## RECORD SET:
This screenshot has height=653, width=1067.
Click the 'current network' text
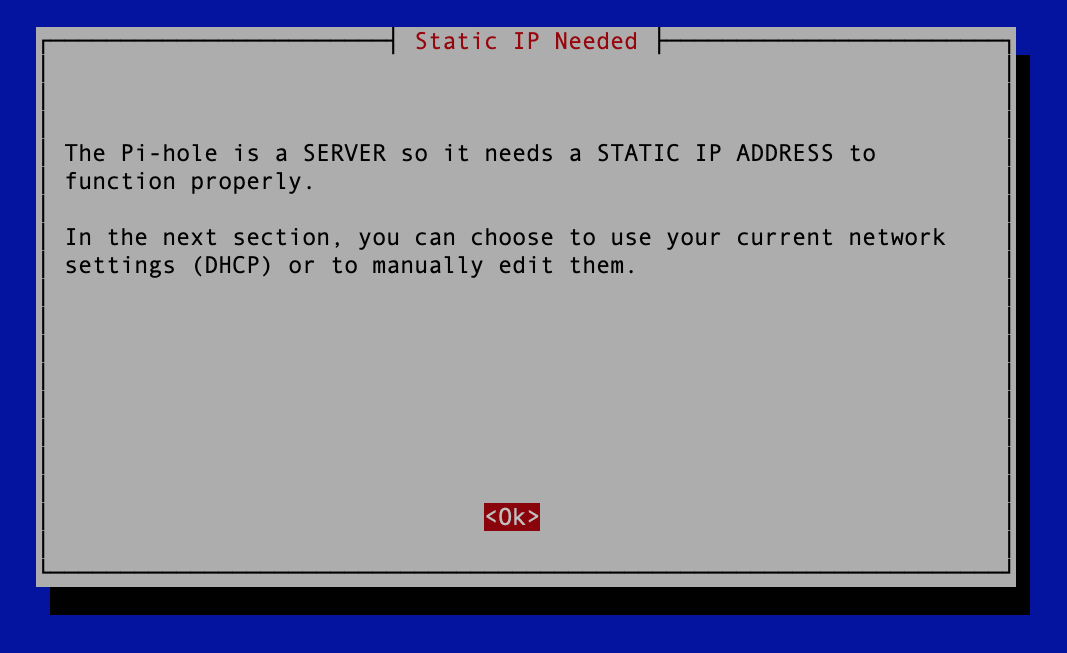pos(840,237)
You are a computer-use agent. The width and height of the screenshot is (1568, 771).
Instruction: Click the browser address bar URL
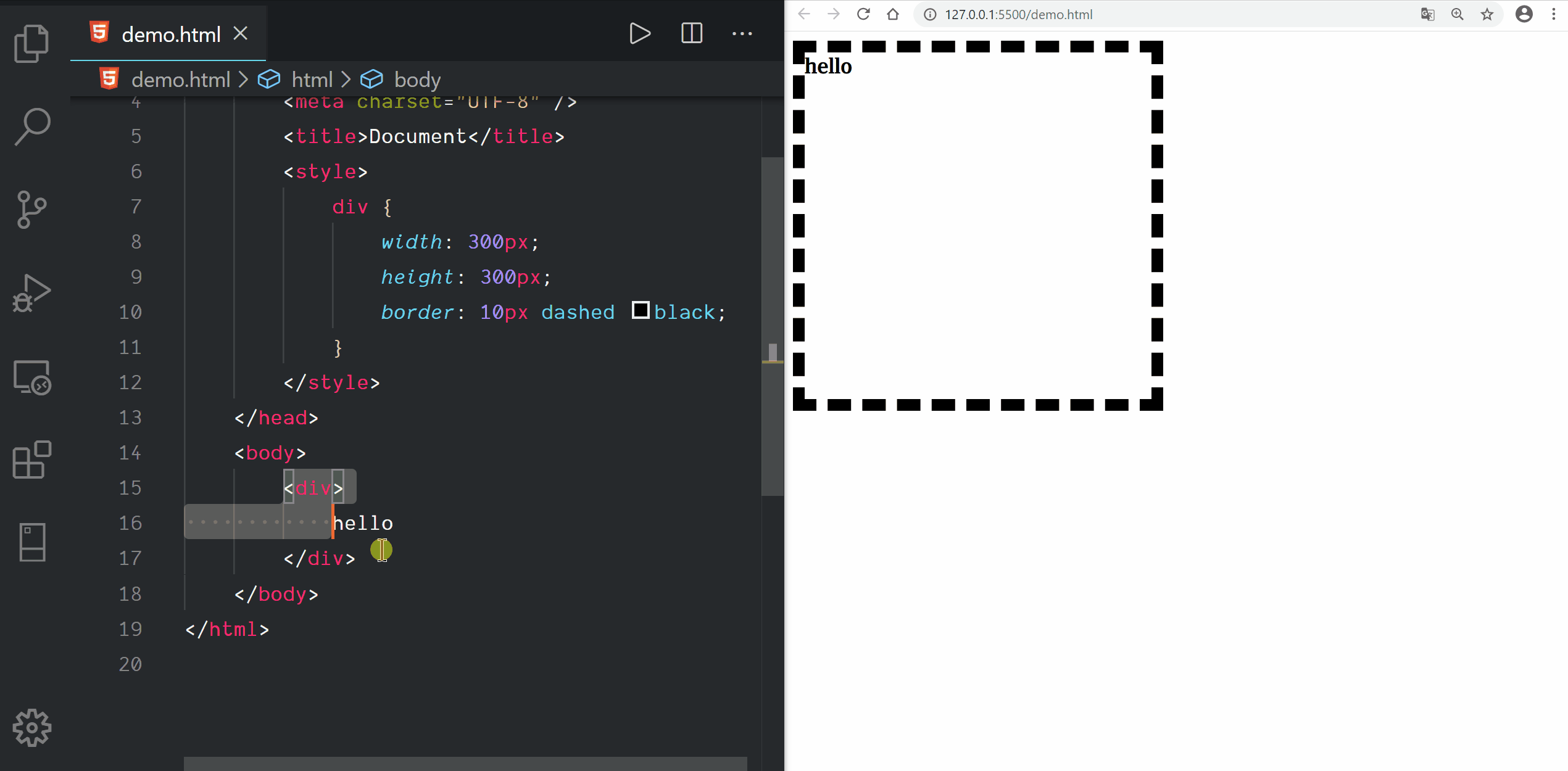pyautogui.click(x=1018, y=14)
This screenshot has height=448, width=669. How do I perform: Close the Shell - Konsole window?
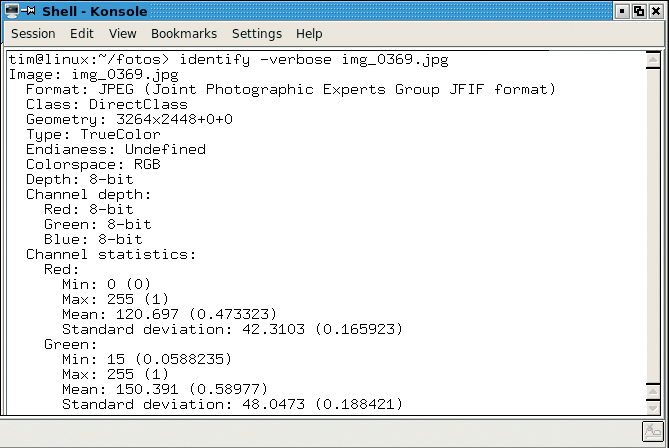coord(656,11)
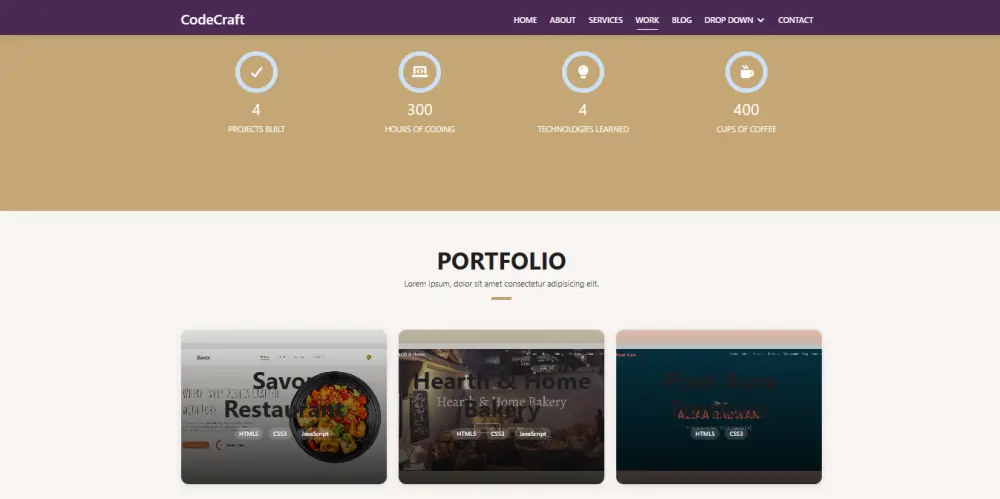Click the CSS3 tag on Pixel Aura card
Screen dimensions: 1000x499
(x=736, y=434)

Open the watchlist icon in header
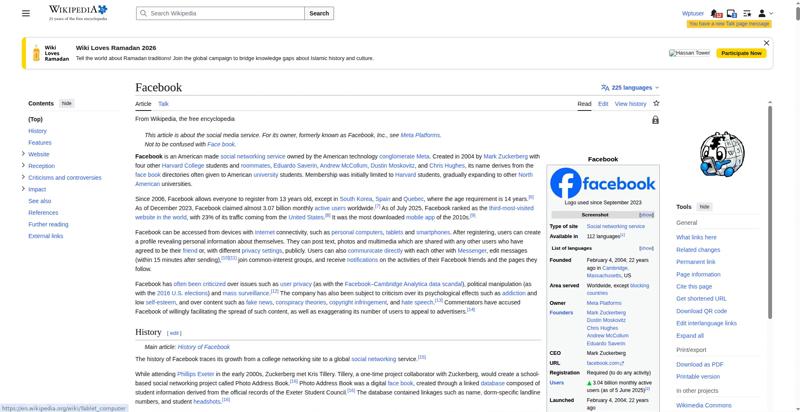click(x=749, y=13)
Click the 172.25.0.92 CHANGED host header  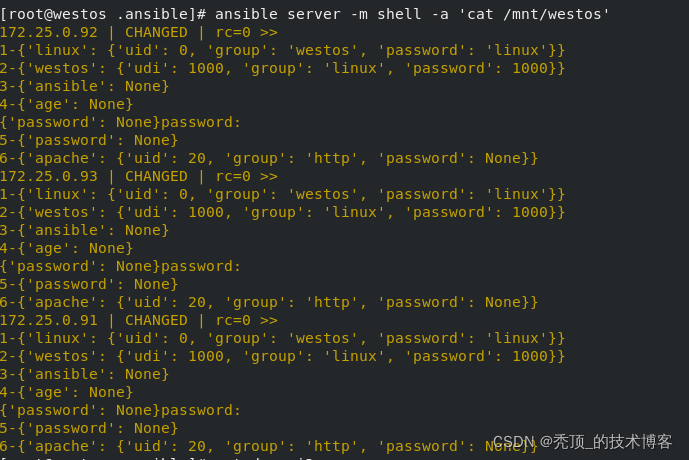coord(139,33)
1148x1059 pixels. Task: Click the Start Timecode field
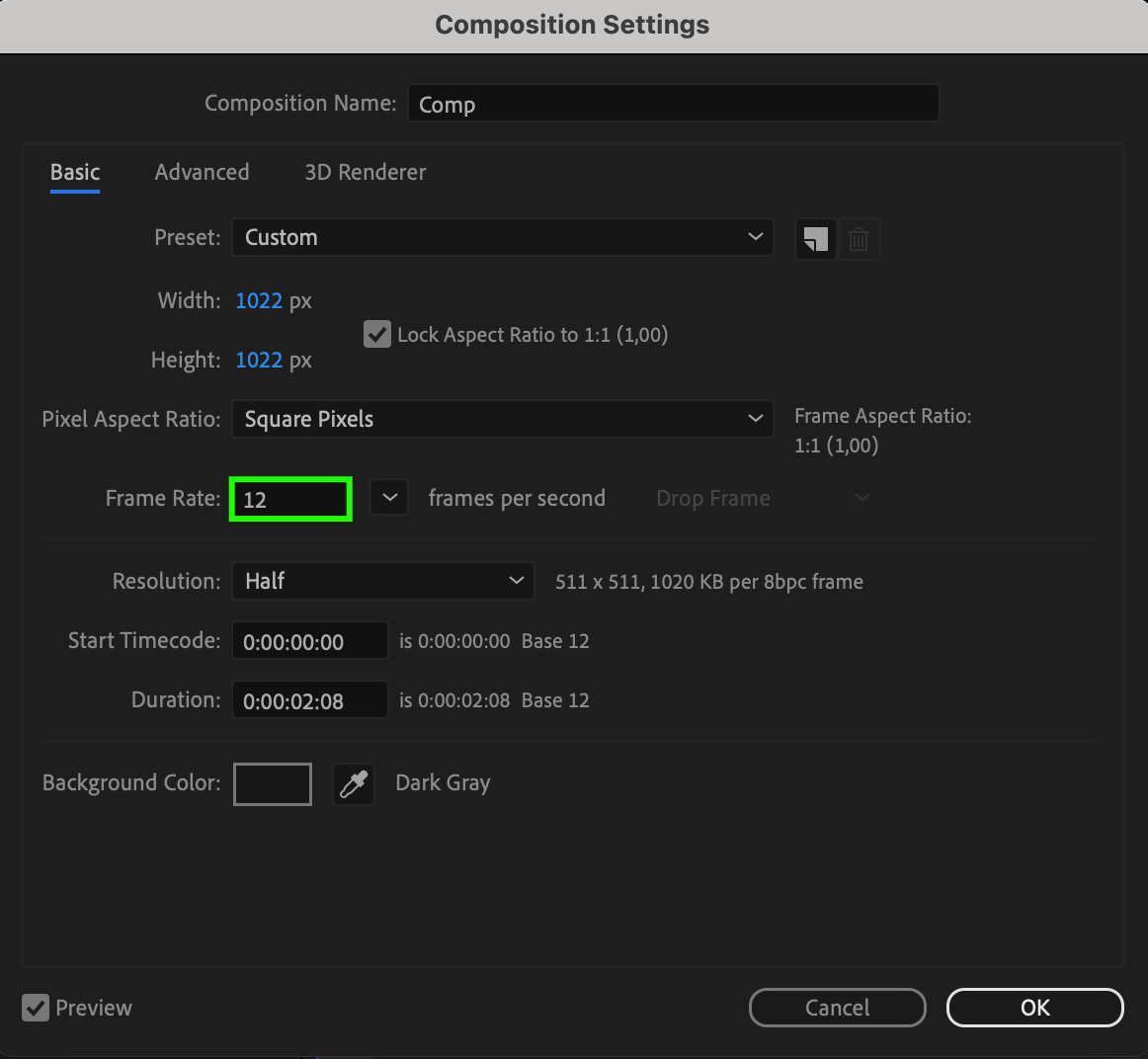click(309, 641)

## REQUIRED WORK:
Rewrite the listing above as a two-column CSV with the columns text and answer, beginning at the line that contains "You are a computer-use" and stopping after the line that contains "pyautogui.click(x=1018, y=14)". Give one row per entry, put each field in quotation marks, replace line breaks with spaces, and leave the pictures out.

## SOLUTION TO THE EXERCISE:
text,answer
"You are a computer-use agent. The width and height of the screenshot is (1568, 771). Instruction: Click the browser address bar URL","pyautogui.click(x=1018, y=14)"